* Task directions *
Output the records exactly. Include every line.

Stored items:
_ _ _ _ _ _ _

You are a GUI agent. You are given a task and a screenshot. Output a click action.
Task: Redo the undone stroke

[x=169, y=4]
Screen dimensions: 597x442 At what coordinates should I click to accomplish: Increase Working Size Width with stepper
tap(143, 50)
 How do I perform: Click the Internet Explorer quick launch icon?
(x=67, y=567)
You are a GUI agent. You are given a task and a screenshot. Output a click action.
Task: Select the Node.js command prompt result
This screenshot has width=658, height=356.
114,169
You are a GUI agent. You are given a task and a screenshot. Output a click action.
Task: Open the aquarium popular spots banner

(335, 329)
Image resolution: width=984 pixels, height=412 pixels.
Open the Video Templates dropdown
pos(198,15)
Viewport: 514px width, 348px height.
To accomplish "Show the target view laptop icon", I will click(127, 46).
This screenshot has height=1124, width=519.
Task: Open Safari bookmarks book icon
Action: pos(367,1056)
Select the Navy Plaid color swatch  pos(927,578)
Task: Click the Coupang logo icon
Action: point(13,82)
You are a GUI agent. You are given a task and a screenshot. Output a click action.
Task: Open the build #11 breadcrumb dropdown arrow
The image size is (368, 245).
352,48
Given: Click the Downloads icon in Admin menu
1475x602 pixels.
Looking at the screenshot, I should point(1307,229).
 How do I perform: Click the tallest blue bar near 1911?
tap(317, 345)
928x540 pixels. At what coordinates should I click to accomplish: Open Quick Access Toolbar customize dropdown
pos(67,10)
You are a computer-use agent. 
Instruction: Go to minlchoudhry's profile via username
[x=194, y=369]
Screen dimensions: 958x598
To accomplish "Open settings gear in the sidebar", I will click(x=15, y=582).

_ _ _ _ _ _ _

* Solution for this exercise *
You are a GUI agent. You are given a task and a screenshot. Output a click action.
Task: Redo the undone stroke

[x=169, y=4]
Screen dimensions: 597x442 At what coordinates should I click to accomplish: Increase Working Size Width with stepper
tap(143, 50)
 How do I perform: Click the Internet Explorer quick launch icon?
(x=67, y=567)
You are a GUI agent. You are given a task and a screenshot. Output a click action.
Task: Select the Node.js command prompt result
This screenshot has width=658, height=356.
114,169
You are a GUI agent. You are given a task and a screenshot. Output a click action.
Task: Open the aquarium popular spots banner

(335, 329)
Image resolution: width=984 pixels, height=412 pixels.
Open the Video Templates dropdown
pos(198,15)
Viewport: 514px width, 348px height.
To accomplish "Show the target view laptop icon", I will click(127, 46).
This screenshot has height=1124, width=519.
Task: Open Safari bookmarks book icon
Action: pos(367,1056)
Select the Navy Plaid color swatch  pos(927,578)
Task: Click the Coupang logo icon
Action: point(13,82)
You are a GUI agent. You are given a task and a screenshot. Output a click action.
Task: Open the build #11 breadcrumb dropdown arrow
The image size is (368, 245).
352,48
Given: Click the Downloads icon in Admin menu
1475x602 pixels.
Looking at the screenshot, I should point(1307,229).
 How do I perform: Click the tallest blue bar near 1911?
tap(317, 345)
928x540 pixels. At what coordinates should I click to accomplish: Open Quick Access Toolbar customize dropdown
pos(67,10)
You are a computer-use agent. 
Instruction: Go to minlchoudhry's profile via username
[x=194, y=369]
Screen dimensions: 958x598
To accomplish "Open settings gear in the sidebar", I will click(x=15, y=582).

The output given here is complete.